»»
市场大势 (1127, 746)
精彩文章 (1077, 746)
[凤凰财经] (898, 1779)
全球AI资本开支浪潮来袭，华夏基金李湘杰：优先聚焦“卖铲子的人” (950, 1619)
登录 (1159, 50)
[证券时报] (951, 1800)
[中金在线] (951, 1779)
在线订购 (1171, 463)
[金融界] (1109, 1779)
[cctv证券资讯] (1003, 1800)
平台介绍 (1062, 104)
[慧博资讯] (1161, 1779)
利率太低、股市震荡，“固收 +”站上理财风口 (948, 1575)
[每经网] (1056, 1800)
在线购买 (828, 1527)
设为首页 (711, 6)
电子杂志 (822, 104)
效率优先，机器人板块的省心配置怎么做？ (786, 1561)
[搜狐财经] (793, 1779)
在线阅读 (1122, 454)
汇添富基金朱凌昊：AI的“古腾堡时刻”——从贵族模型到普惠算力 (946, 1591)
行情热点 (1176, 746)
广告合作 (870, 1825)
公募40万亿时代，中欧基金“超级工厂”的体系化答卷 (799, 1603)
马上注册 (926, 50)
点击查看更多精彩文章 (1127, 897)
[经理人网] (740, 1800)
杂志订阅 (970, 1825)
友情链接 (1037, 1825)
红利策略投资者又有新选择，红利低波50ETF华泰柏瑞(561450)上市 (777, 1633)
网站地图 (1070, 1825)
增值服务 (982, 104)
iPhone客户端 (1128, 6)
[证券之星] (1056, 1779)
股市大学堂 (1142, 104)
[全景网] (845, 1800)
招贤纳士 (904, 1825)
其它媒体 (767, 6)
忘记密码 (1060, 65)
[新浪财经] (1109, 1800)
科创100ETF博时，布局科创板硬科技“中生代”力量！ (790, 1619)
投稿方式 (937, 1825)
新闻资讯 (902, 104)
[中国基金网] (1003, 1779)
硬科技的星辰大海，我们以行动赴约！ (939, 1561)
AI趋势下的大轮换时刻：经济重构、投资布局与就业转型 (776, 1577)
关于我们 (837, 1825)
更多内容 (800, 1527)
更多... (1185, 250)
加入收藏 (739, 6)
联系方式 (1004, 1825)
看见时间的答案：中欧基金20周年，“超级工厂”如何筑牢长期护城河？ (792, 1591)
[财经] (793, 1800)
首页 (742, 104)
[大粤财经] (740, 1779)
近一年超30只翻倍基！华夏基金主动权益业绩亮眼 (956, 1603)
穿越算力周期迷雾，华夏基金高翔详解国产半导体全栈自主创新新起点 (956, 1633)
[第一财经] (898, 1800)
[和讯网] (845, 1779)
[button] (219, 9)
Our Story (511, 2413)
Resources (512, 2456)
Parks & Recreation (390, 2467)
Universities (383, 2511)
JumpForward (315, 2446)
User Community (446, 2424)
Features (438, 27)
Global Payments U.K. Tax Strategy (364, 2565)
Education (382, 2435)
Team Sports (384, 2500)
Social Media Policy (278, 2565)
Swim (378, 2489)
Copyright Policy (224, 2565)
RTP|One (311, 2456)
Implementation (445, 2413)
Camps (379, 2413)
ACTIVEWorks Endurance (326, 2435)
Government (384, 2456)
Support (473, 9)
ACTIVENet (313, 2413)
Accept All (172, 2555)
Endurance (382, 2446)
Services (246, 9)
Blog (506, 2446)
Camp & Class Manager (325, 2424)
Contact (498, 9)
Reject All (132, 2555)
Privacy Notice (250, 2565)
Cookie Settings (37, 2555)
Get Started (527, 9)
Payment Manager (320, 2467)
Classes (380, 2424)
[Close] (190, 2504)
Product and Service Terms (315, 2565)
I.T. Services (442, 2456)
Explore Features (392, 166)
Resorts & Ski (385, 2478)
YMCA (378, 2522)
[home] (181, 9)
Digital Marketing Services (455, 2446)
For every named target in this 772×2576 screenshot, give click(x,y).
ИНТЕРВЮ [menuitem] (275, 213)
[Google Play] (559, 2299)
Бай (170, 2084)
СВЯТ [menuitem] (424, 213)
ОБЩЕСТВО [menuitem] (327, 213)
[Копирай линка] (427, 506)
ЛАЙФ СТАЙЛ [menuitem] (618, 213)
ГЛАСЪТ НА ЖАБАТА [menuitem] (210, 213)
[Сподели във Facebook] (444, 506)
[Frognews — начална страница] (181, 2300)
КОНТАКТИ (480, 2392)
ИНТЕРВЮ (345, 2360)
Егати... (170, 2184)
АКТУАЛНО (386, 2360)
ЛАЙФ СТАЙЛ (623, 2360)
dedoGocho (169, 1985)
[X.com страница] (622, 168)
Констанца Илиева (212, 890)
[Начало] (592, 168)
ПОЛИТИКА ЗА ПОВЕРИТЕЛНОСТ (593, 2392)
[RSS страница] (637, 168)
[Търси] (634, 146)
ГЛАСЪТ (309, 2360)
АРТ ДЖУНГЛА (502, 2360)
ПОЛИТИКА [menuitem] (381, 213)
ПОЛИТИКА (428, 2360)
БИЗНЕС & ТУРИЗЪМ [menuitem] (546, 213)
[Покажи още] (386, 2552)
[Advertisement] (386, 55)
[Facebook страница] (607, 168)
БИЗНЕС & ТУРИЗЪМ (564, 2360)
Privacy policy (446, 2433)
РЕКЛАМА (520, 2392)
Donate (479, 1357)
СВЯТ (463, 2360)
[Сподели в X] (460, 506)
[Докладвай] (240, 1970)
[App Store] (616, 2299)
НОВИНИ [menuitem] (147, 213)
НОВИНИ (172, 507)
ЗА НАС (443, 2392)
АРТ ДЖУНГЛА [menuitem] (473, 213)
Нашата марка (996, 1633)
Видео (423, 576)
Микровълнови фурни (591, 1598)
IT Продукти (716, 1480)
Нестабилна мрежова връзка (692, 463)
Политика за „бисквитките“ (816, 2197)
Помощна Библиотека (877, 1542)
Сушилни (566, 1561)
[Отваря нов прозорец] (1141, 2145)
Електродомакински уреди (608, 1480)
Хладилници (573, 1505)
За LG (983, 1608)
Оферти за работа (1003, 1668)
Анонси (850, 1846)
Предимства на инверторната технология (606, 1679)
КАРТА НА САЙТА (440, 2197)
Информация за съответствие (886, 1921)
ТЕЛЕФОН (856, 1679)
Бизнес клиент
««
**Task goal:**
Within the listing above, locate the line containing "[大粤财经] (740, 1779)" and the line containing "Universities (383, 2511)". Reproduce those two lines and all lines between them exactly, with nothing added.

**Response:**
[大粤财经] (740, 1779)
近一年超30只翻倍基！华夏基金主动权益业绩亮眼 (956, 1603)
穿越算力周期迷雾，华夏基金高翔详解国产半导体全栈自主创新新起点 (956, 1633)
[第一财经] (898, 1800)
[和讯网] (845, 1779)
[button] (219, 9)
Our Story (511, 2413)
Resources (512, 2456)
Parks & Recreation (390, 2467)
Universities (383, 2511)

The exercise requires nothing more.